The principle of the food pyramid is to provide a clear visual representation of the nutritional values of food. The pyramid is divided into several levels, classing foodstuffs into food groups based on their essential nutrient content and on the culture of the country to which the pyramid applies. When these levels were established, the potential impacts of food on metabolism, diabetes and obesity were also taken into account

The evolution of the food pyramid

The Swiss food pyramid was developed in 1998 and based on the American food pyramid. In comparison to the latter, the Swiss Society for Nutrition added groups for drinks, sugary food and fats, as well as the concept of tailored servings. According to this pyramid model, on a daily basis, a Swiss adult should eat 50-55% of their energy requirements in the form of carbohydrates, 30-35% in the form of lipids and the remaining percentage in the form of proteins. The pyramid shape provides information on the recommended quantity for each food group: the lower the food group is in the pyramid, the higher the quantity to be consumed, and vice versa.

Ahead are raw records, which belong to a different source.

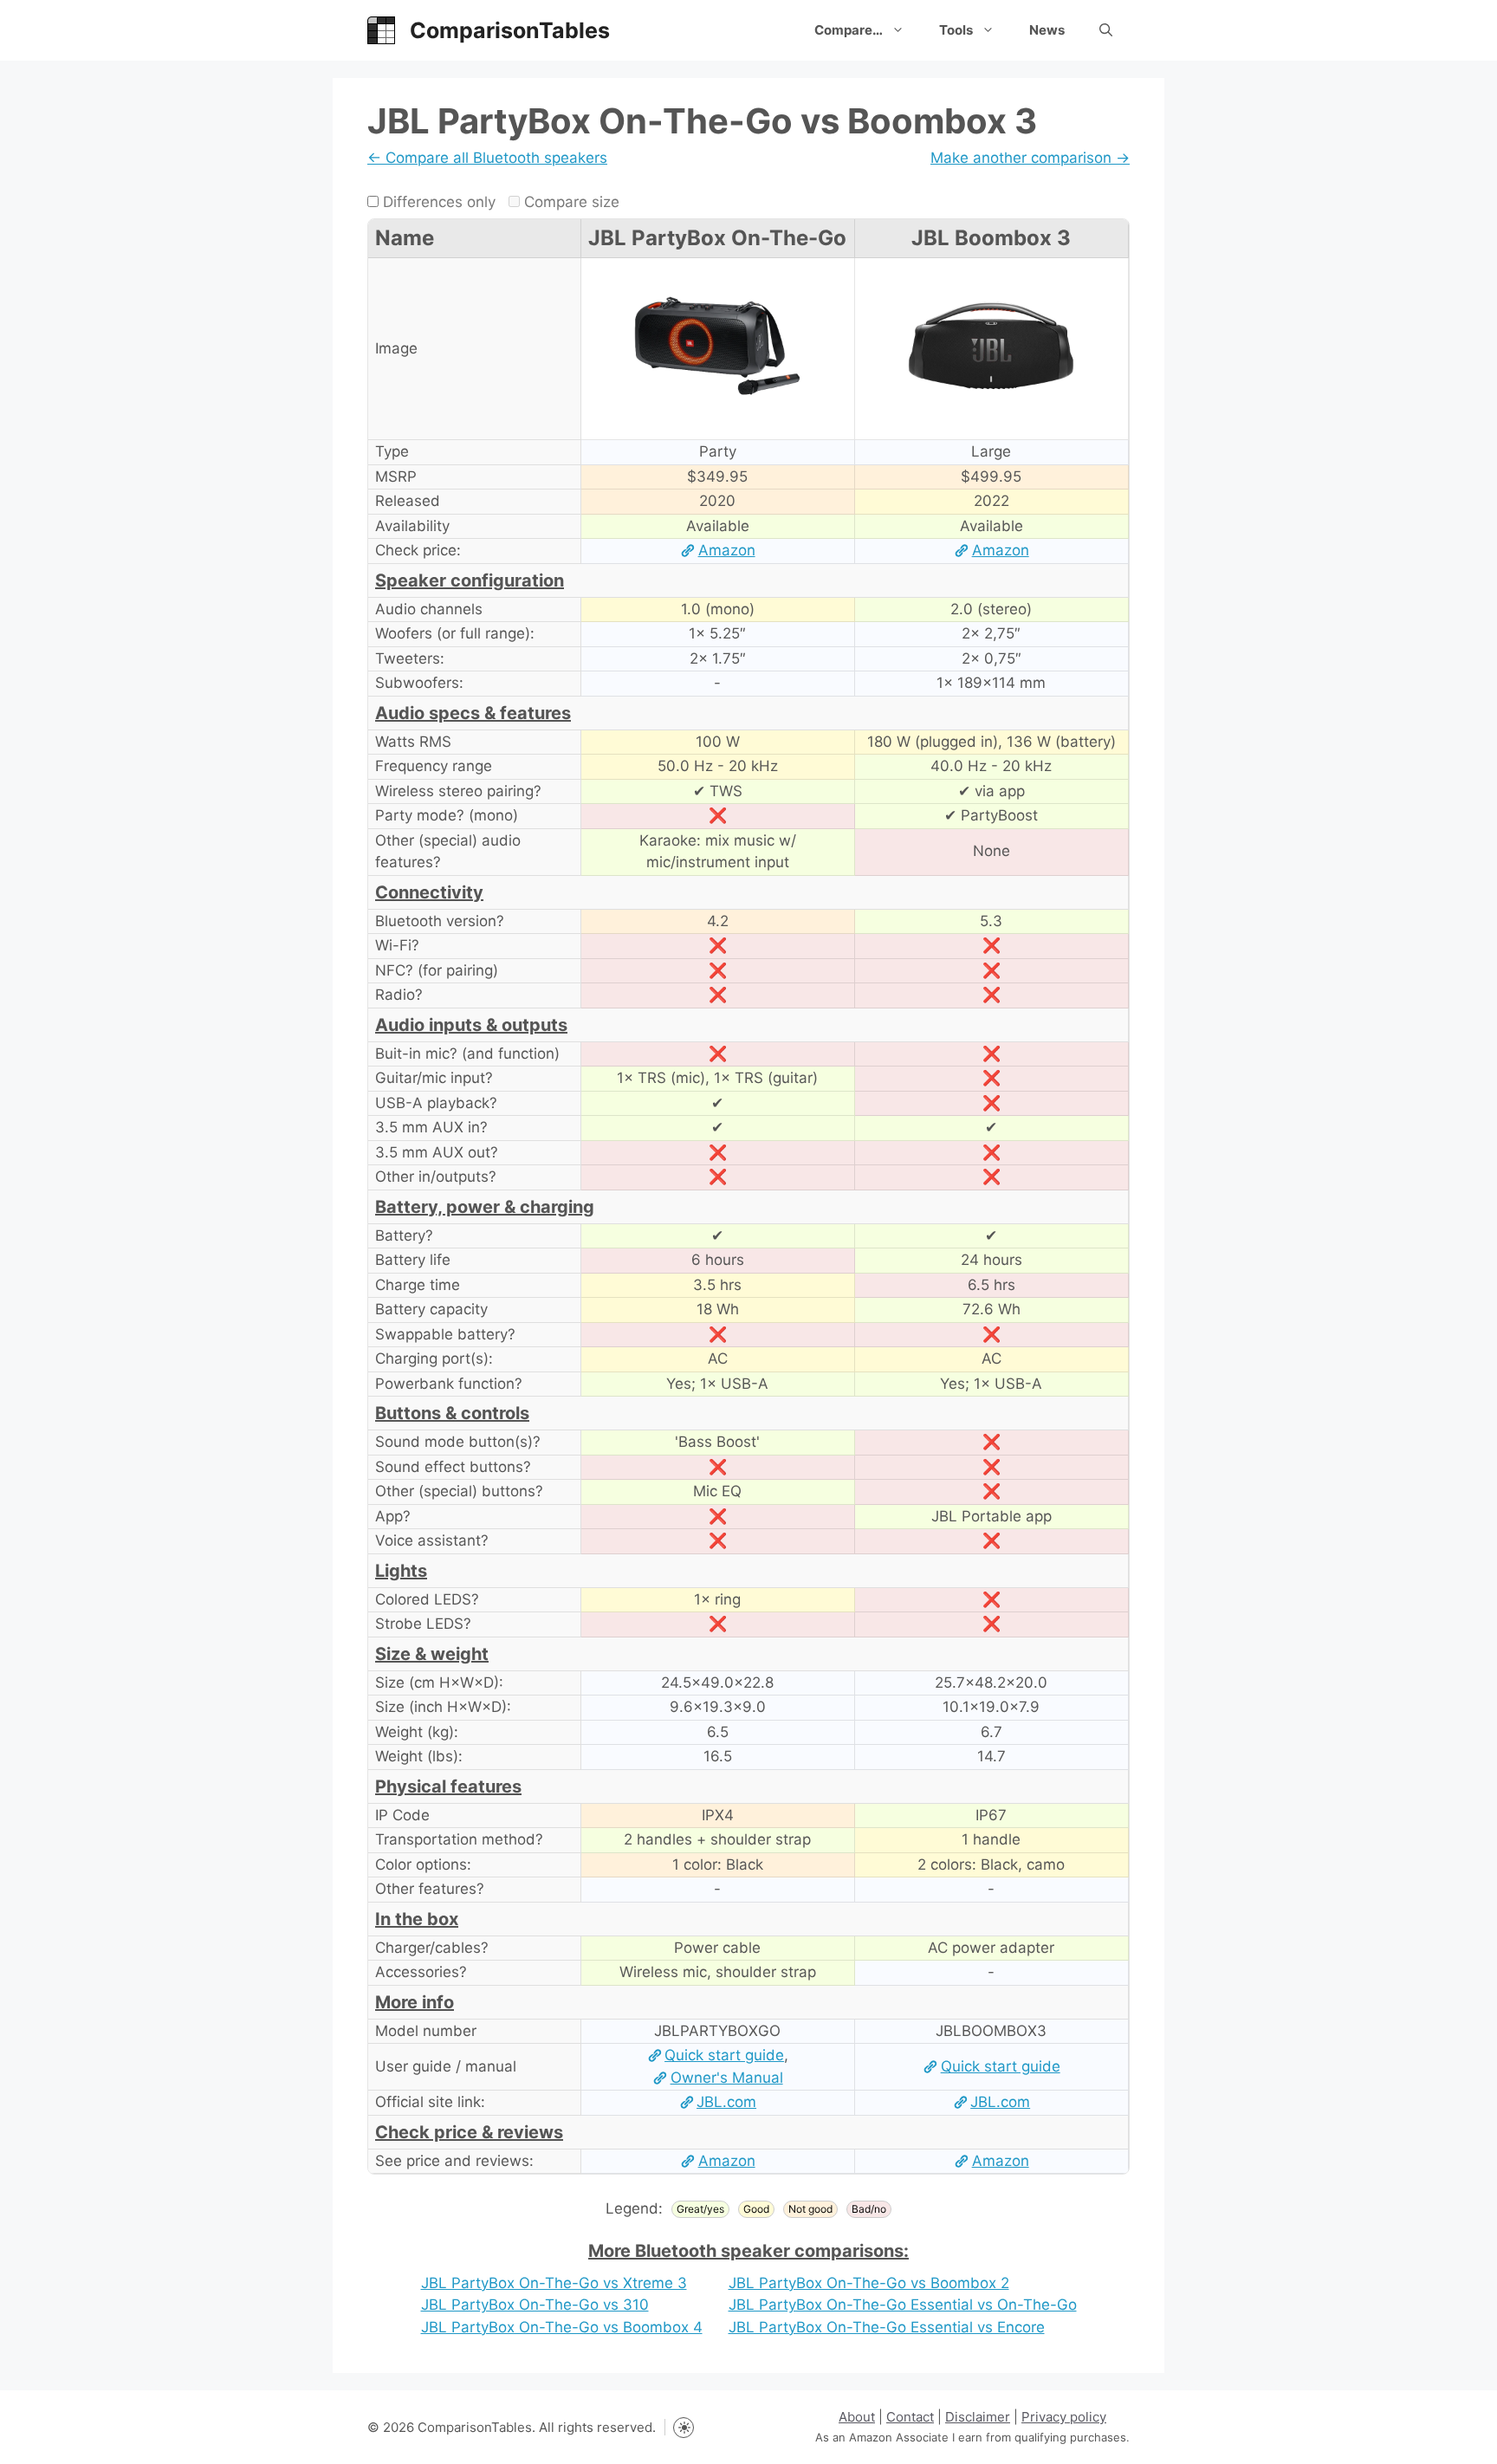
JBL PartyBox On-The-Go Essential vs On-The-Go (903, 2304)
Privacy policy (1063, 2417)
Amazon (726, 550)
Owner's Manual (726, 2077)
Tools (956, 30)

This version of the Swiss food pyramid was then updated in 2005. The changes mainly relate to the recommendations accompanying the pyramid. For example, specifications about how frequently certain kinds of food should be eaten have been added (on a daily basis, as a treat, at each meal, etc.). Information about taking daily physical exercise was also added. The Swiss Society for Nutrition made new changes in 2011, mainly relating to graphics, to make the information more accessible.